**REQUIRED ACTION:** Would you reproduce all of the entries below, character for character?

Collection entries:
- Opening Delimiter -

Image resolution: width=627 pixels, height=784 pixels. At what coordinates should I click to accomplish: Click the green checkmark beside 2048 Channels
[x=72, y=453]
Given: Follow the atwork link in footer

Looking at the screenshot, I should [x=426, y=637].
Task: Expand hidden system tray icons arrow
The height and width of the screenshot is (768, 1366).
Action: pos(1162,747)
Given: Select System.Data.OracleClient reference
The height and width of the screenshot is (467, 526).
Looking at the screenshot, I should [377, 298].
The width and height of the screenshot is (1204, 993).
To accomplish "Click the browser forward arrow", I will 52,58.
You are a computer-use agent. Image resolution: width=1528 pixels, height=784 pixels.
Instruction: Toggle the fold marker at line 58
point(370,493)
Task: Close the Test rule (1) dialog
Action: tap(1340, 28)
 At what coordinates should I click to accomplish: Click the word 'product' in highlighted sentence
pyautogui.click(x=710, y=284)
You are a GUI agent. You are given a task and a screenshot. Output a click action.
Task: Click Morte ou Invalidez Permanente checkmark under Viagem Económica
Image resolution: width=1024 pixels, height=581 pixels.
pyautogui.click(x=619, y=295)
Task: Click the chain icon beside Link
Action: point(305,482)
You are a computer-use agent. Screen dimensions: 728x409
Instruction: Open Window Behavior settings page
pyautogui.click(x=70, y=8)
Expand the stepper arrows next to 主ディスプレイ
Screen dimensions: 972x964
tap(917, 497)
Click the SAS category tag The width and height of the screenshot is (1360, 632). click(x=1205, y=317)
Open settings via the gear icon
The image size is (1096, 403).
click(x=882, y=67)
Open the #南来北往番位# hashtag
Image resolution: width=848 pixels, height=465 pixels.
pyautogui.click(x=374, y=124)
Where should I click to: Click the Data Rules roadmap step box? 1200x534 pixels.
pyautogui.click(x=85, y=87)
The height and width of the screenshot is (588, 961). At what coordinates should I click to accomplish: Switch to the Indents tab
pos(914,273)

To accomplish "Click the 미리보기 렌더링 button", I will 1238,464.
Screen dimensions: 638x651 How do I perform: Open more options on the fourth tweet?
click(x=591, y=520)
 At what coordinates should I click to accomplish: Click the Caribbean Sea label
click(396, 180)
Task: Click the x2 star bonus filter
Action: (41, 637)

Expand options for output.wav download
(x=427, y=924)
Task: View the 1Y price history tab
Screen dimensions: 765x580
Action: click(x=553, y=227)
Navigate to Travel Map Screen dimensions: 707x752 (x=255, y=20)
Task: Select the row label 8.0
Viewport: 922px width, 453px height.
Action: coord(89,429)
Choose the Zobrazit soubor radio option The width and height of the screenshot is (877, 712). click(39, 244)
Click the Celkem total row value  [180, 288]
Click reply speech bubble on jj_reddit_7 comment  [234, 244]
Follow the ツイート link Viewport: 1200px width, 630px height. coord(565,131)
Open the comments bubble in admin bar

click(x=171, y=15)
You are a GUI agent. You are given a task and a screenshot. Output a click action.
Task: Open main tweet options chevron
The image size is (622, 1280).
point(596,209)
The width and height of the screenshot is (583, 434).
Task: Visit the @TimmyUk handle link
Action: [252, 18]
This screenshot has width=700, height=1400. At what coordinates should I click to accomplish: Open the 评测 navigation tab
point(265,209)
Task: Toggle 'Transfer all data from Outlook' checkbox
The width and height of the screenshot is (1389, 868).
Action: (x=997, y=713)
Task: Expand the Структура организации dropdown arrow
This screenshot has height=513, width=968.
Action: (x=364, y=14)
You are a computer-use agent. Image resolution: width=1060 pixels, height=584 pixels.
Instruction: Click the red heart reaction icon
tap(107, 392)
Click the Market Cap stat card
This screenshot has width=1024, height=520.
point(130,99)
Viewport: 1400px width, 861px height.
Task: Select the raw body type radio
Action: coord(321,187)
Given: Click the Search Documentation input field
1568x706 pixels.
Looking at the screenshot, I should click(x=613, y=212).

- Closing Delimiter -

**SOLUTION BELOW:**
Image resolution: width=627 pixels, height=784 pixels. At what coordinates should I click to accomplish: Click the green checkmark beside 2048 Channels
[x=72, y=453]
Given: Follow the atwork link in footer

Looking at the screenshot, I should [x=426, y=637].
Task: Expand hidden system tray icons arrow
The height and width of the screenshot is (768, 1366).
Action: pos(1162,747)
Given: Select System.Data.OracleClient reference
The height and width of the screenshot is (467, 526).
Looking at the screenshot, I should [377, 298].
The width and height of the screenshot is (1204, 993).
To accomplish "Click the browser forward arrow", I will 52,58.
You are a computer-use agent. Image resolution: width=1528 pixels, height=784 pixels.
Instruction: Toggle the fold marker at line 58
point(370,493)
Task: Close the Test rule (1) dialog
Action: tap(1340, 28)
 At what coordinates should I click to accomplish: Click the word 'product' in highlighted sentence
pyautogui.click(x=710, y=284)
You are a GUI agent. You are given a task and a screenshot. Output a click action.
Task: Click Morte ou Invalidez Permanente checkmark under Viagem Económica
Image resolution: width=1024 pixels, height=581 pixels.
pyautogui.click(x=619, y=295)
Task: Click the chain icon beside Link
Action: point(305,482)
You are a computer-use agent. Screen dimensions: 728x409
Instruction: Open Window Behavior settings page
pyautogui.click(x=70, y=8)
Expand the stepper arrows next to 主ディスプレイ
Screen dimensions: 972x964
tap(917, 497)
Click the SAS category tag The width and height of the screenshot is (1360, 632). click(x=1205, y=317)
Open settings via the gear icon
The image size is (1096, 403).
click(x=882, y=67)
Open the #南来北往番位# hashtag
Image resolution: width=848 pixels, height=465 pixels.
pyautogui.click(x=374, y=124)
Where should I click to: Click the Data Rules roadmap step box? 1200x534 pixels.
pyautogui.click(x=85, y=87)
The height and width of the screenshot is (588, 961). At what coordinates should I click to accomplish: Switch to the Indents tab
pos(914,273)

To accomplish "Click the 미리보기 렌더링 button", I will 1238,464.
Screen dimensions: 638x651 How do I perform: Open more options on the fourth tweet?
click(x=591, y=520)
 At what coordinates should I click to accomplish: Click the Caribbean Sea label
click(396, 180)
Task: Click the x2 star bonus filter
Action: (41, 637)

Expand options for output.wav download
(x=427, y=924)
Task: View the 1Y price history tab
Screen dimensions: 765x580
Action: click(x=553, y=227)
Navigate to Travel Map Screen dimensions: 707x752 (x=255, y=20)
Task: Select the row label 8.0
Viewport: 922px width, 453px height.
Action: coord(89,429)
Choose the Zobrazit soubor radio option The width and height of the screenshot is (877, 712). click(39, 244)
Click the Celkem total row value  [180, 288]
Click reply speech bubble on jj_reddit_7 comment  [234, 244]
Follow the ツイート link Viewport: 1200px width, 630px height. coord(565,131)
Open the comments bubble in admin bar

click(x=171, y=15)
You are a GUI agent. You are given a task and a screenshot. Output a click action.
Task: Open main tweet options chevron
The image size is (622, 1280).
point(596,209)
The width and height of the screenshot is (583, 434).
Task: Visit the @TimmyUk handle link
Action: [252, 18]
This screenshot has width=700, height=1400. At what coordinates should I click to accomplish: Open the 评测 navigation tab
point(265,209)
Task: Toggle 'Transfer all data from Outlook' checkbox
The width and height of the screenshot is (1389, 868).
Action: (x=997, y=713)
Task: Expand the Структура организации dropdown arrow
This screenshot has height=513, width=968.
Action: (x=364, y=14)
You are a computer-use agent. Image resolution: width=1060 pixels, height=584 pixels.
Instruction: Click the red heart reaction icon
tap(107, 392)
Click the Market Cap stat card
This screenshot has width=1024, height=520.
point(130,99)
Viewport: 1400px width, 861px height.
Task: Select the raw body type radio
Action: coord(321,187)
Given: Click the Search Documentation input field
1568x706 pixels.
Looking at the screenshot, I should click(x=613, y=212).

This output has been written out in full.